By default, elasticsearch only returns top10 data. If you want to query more data, you need to modify the paging parameters. In elasticsearch, the paging results to be returned are controlled by modifying the from and size parameters.

  • from: From which document to start

  • size: How many documents are queried in total?

Basic paging

GET /hotel/_search
{
  "query": {
    "match_all": {}
  },
  "from": 0,
  "size": 10,
  "sort": [
    {"price": "asc"}
  ]
}

Result

Deep paging problem

Now, I want to query the data from 990 to 1000. The query logic should be written like this

GET /hotel/_search
{
  "query": {
   "match_all": {}
  },
  "from": 990,
  "size": 10,
  "sort": [
    {"price": "asc"}
  ]
}

When the query paging depth is large, there will be too much summary data, which will put a lot of pressure on the memory and CPU. Therefore, elasticsearch will prohibit requests from + size exceeding 10,000.

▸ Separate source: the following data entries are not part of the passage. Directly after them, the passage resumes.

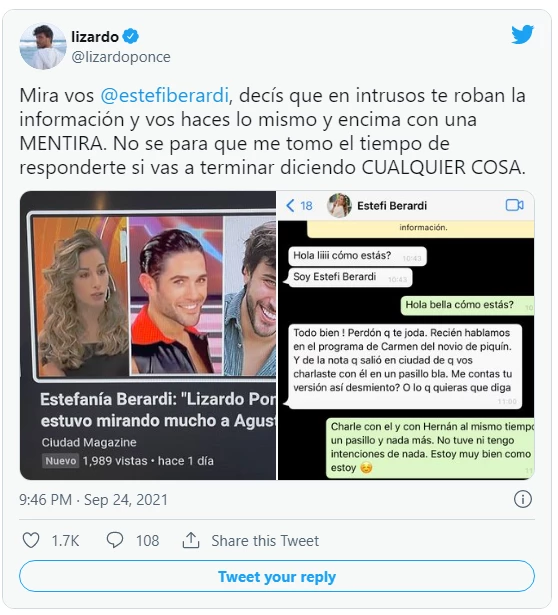Open the tweet timestamp Sep 24, 2021
The image size is (558, 615).
tap(126, 500)
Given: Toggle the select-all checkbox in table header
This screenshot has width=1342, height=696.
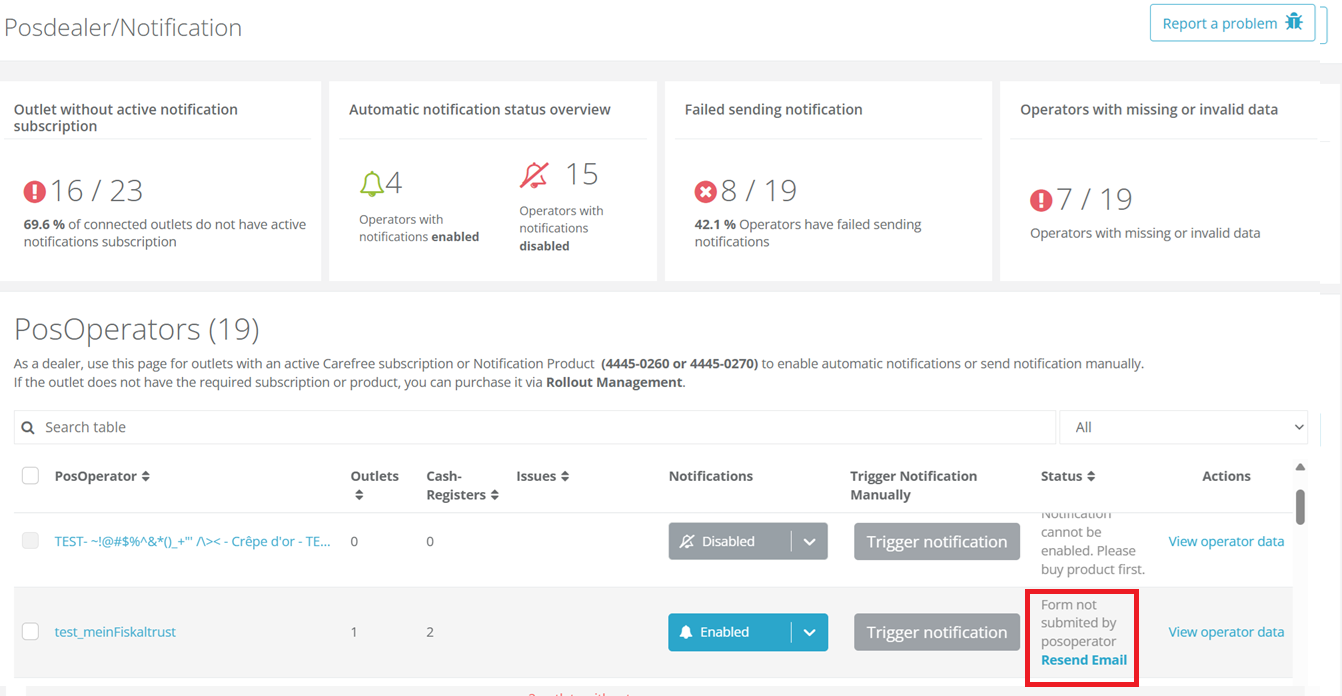Looking at the screenshot, I should pos(31,476).
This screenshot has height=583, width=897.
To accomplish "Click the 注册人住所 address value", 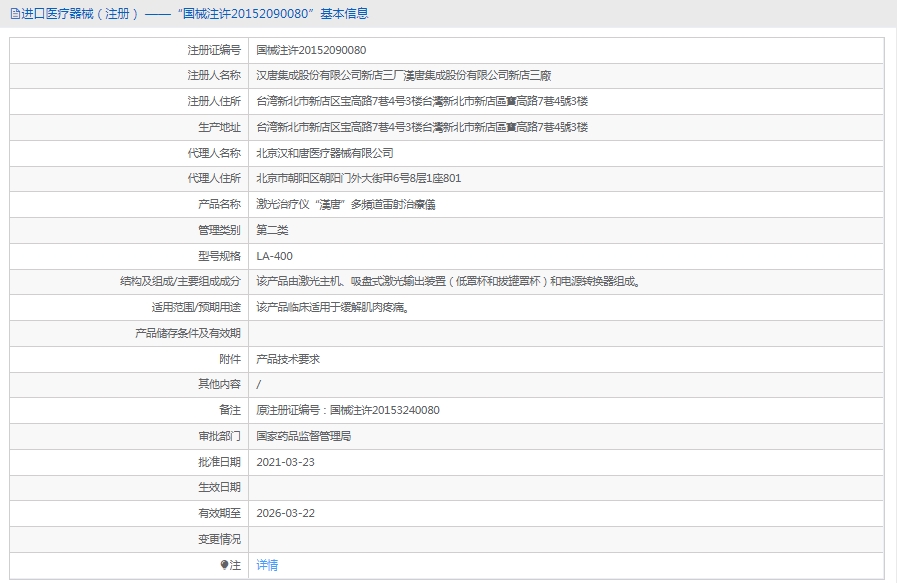I will [421, 102].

For deep paging, ES provides two solutions:

  • search after: Sorting is required during paging. The principle is to query the next page of data starting from the last sort value. Officially recommended method.

  • scroll: The principle is to form a snapshot of the sorted document ID and save it in the memory. Officially no longer recommended.

Highlight

GET /hotel/_search
{
  "query": {
    "match": {
    "all": "百家"
    }
  },
  "highlight": {
    "fields": {
      "name": {
      "pre_tags": "<em>",
        "post_tags": "</em>",
        "require_field_match": "false"
      }
    }
  }
}

result

Note:

  • Highlighting is keyword highlighting, so the search condition must contain keywords and cannot be a range query.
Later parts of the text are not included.